Model | Parameter Count |
---|---|

VAE | 4,446,915 |

MDN-RNN | 1,678,785 |

Controller | 1,088 |

After some training, our controller learns to navigate around the dream environment and escape from deadly fireballs shot by monsters generated by the M model. Our agent achieved a *score* in this virtual environment of $\sim$ 900 frames.

The following demo shows how our agent navigates inside its own dream. The M model learns to generate monsters that shoot fireballs at the direction of the agent, while the C model discovers a policy to avoid these hallucinated fireballs. Here, the V model is only used to decode the latent vectors $z_t$ produced by M into a sequence of pixel images we can see:

Here, our RNN-based world model is trained to mimic a complete game environment designed by human programmers. By learning only from raw image data collected from random episodes, it learns how to simulate the essential aspects of the game — such as the game logic, enemy behaviour, physics, and the 3D graphics rendering.

For instance, if the agent selects the left action, the M model learns to move the agent to the left and adjust its internal representation of the game states accordingly. It also learns to block the agent from moving beyond the walls on both sides of the level if the agent attempts to move too far in either direction. Occasionally, the M model needs to keep track of multiple fireballs being shot from several different monsters and coherently move them along in their intended directions. It must also detect whether the agent has been killed by one of these fireballs.

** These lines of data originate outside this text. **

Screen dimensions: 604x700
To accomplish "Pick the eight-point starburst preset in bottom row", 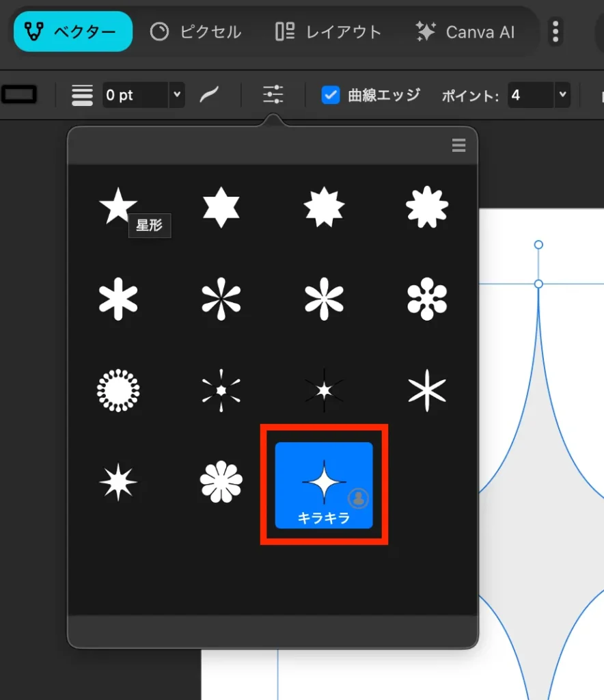I will pos(118,483).
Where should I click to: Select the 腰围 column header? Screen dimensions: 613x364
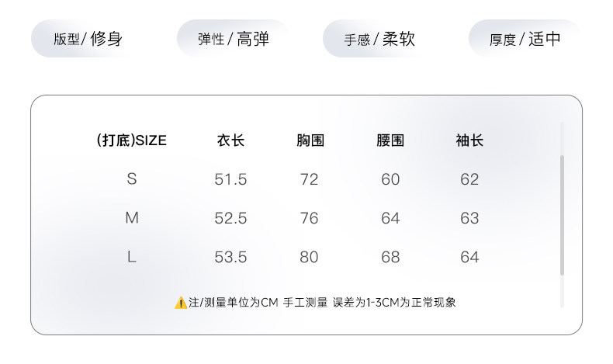(x=390, y=140)
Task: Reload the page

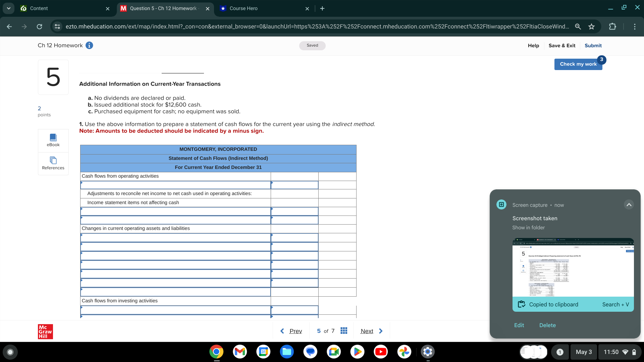Action: [x=39, y=26]
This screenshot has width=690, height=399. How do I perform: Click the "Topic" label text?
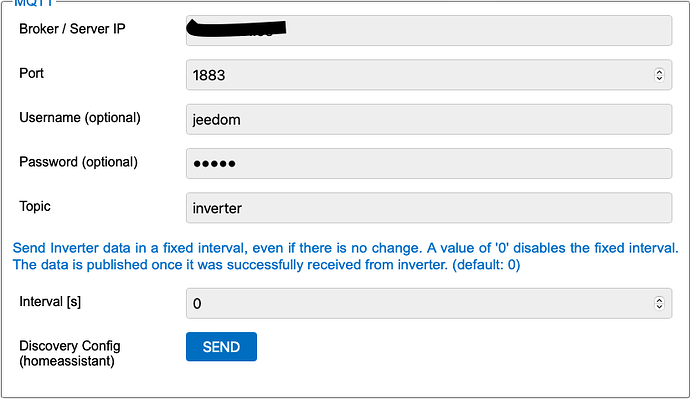(35, 206)
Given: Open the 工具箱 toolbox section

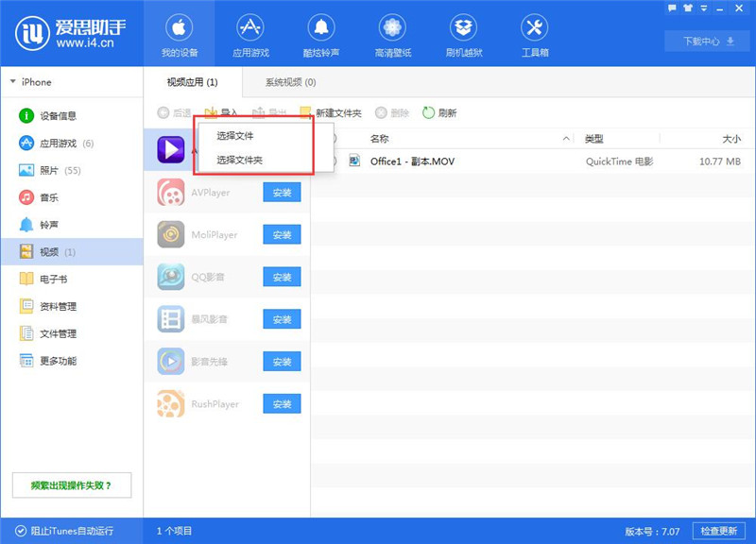Looking at the screenshot, I should (535, 33).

Unlike the actual game environment, however, we note that it is possible to add extra uncertainty into the virtual environment, thus making the game more challenging in the dream environment. We can do this by increasing the temperature $\tau$ parameter during the sampling process of $z_{t+1}$, as done in

We find agents that perform well in higher temperature settings generally perform better in the normal setting. In fact, increasing $\tau$ helps prevent our controller from taking advantage of the imperfections of our world model — we will discuss this in more depth later on.

We took the agent trained in the virtual environment and tested its performance on the original VizDoom scenario. The score over 100 random consecutive trials is $\sim$ 1100 frames, far beyond the required score of 750, and also much higher than the score obtained inside the more difficult virtual environment.^{7}

We see that even though the V model is not able to capture all of the details of each frame correctly, for instance, getting the number of monsters correct, the agent is still able to use the learned policy to navigate in the real environment. The virtual environment also did not keep track of a clear number of monsters in the first place, and an agent that is able to survive the noisier and uncertain virtual nightmare environment will thrive in this clean, noiseless environment.

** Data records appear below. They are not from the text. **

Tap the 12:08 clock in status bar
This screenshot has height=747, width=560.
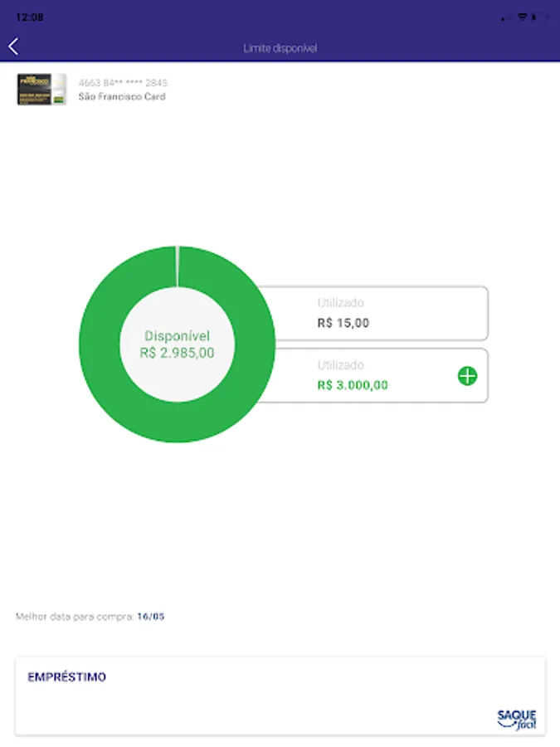point(30,17)

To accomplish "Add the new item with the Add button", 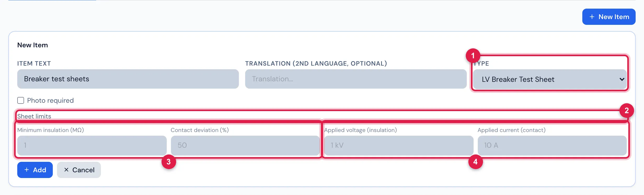I will (35, 170).
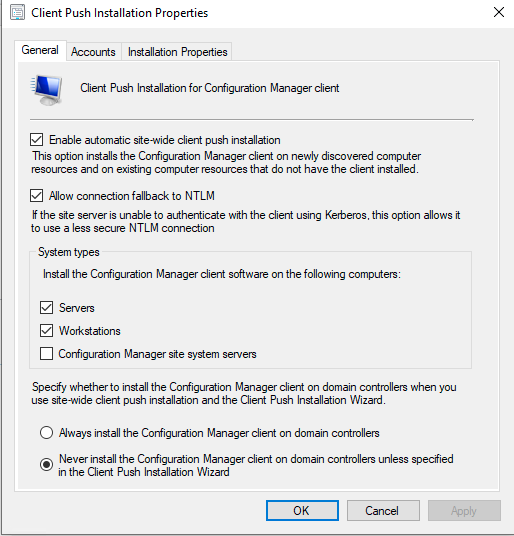Switch to the General tab

click(x=40, y=51)
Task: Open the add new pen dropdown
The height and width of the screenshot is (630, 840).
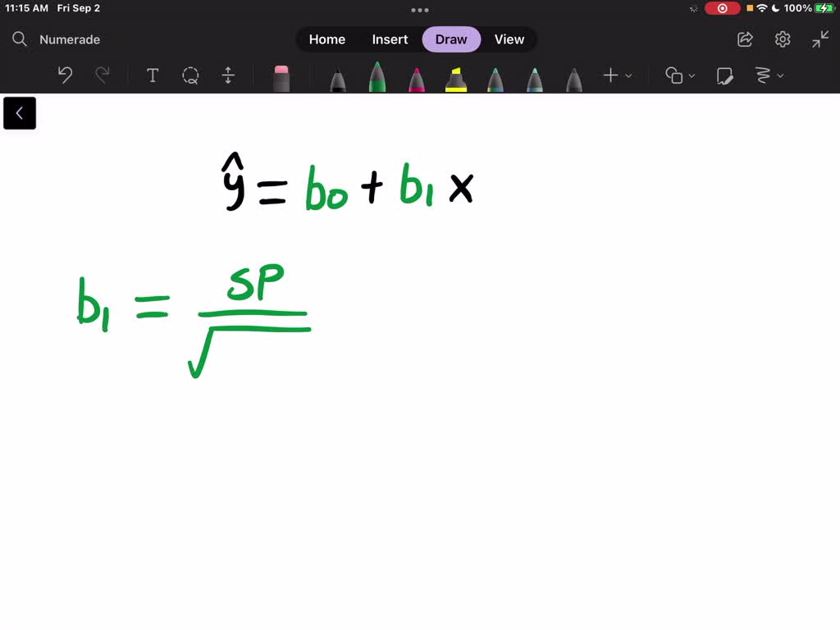Action: (x=616, y=75)
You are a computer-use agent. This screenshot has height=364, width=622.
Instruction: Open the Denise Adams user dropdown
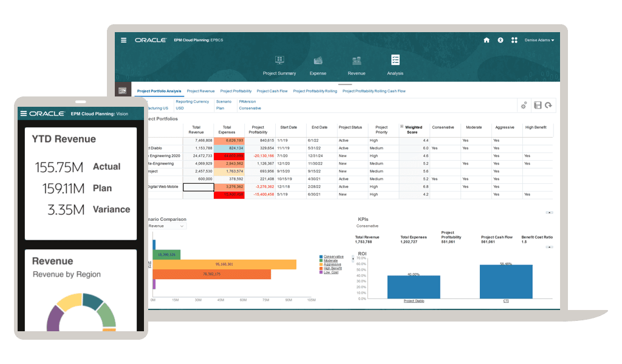pyautogui.click(x=539, y=40)
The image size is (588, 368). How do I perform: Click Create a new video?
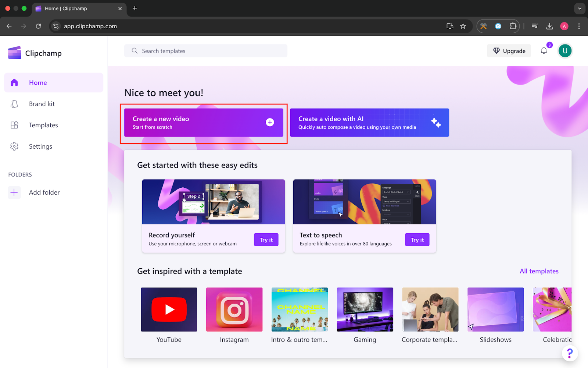204,123
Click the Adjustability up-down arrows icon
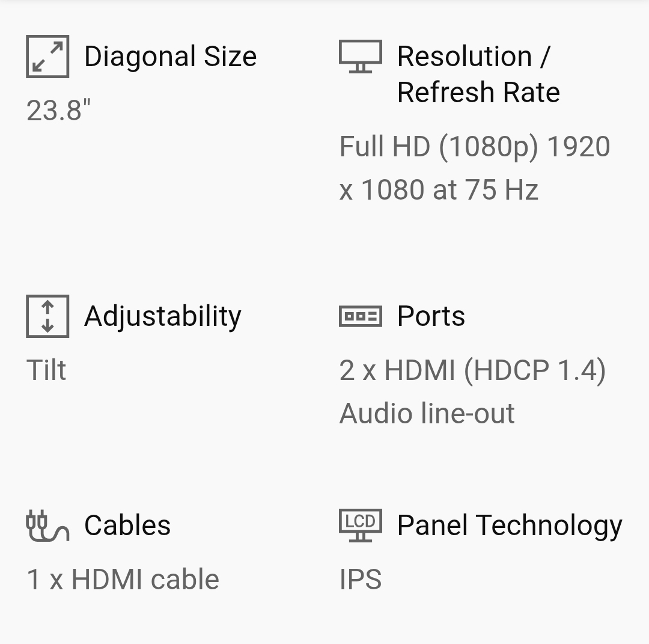 47,316
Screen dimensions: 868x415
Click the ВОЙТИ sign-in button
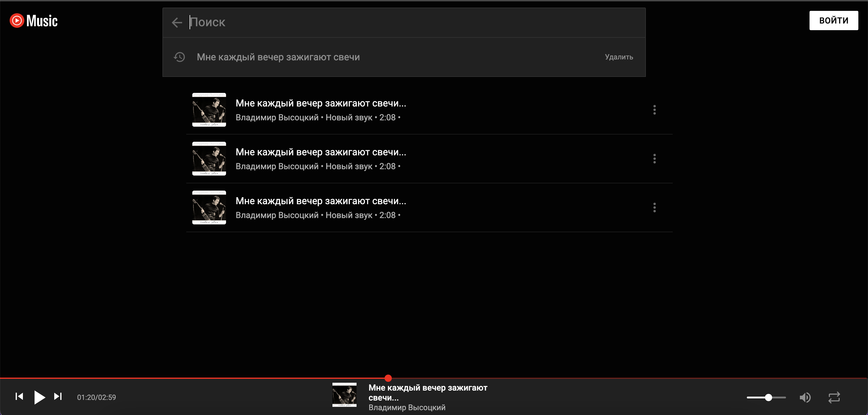pyautogui.click(x=833, y=20)
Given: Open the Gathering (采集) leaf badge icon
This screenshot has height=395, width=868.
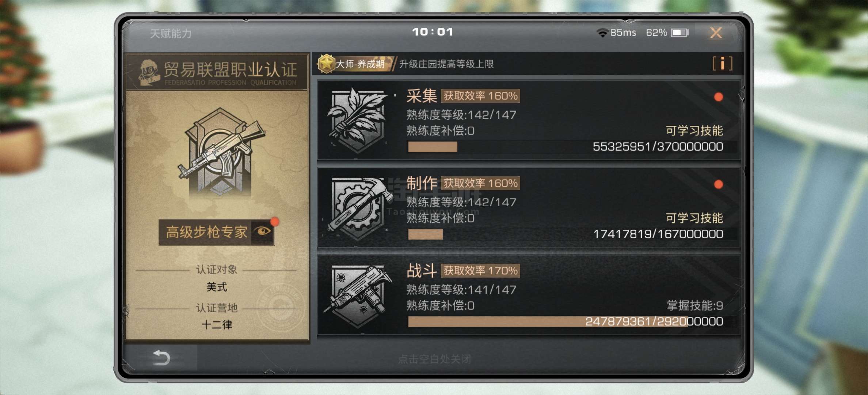Looking at the screenshot, I should [358, 121].
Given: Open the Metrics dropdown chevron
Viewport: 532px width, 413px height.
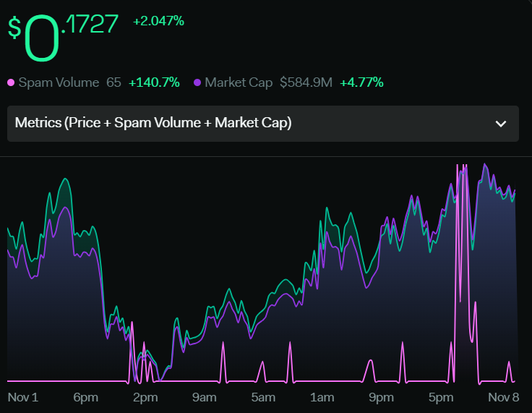Looking at the screenshot, I should pos(501,124).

In our childhood, we may have encountered ways to exploit video games in ways that were not intended by the original game designer

For instance, in our initial experiments, we noticed that our agent discovered an *adversarial* policy to move around in such a way so that the monsters in this virtual environment governed by the M model never shoots a single fireball in some rollouts. Even when there are signs of a fireball forming, the agent will move in a way to extinguish the fireballs magically as if it has superpowers in the environment.

Because our world model is only an approximate probabilistic model of the environment, it will occasionally generate trajectories that do not follow the laws governing the actual environment. As we saw previously, even the number of monsters on the other side of the room in the actual environment is not exactly reproduced by the world model. Like a child who learns that objects in the air usually fall to the ground, the child might also imagine unrealistic superheroes who fly across the sky. For this reason, our world model will be exploitable by the controller, even if in the actual environment such exploits do not exist.

And since we are using the M model to generate a virtual dream environment for our agent, we are also giving the controller access to all of the hidden states of M. This is essentially granting our agent access to all of the internal states and memory of the game engine of the game it is playing. Therefore our agent can efficiently explore ways to directly manipulate the hidden states of the game engine in its quest to maximize its expected cumulative reward. The weakness of this approach of learning a policy inside a learned dynamics model is that our agent can easily find an adversarial policy that can fool our dynamics model — it’ll find a policy that looks good under our dynamics model, but will fail in the actual environment, usually because it visits states where the model is wrong because they are away from the training distribution.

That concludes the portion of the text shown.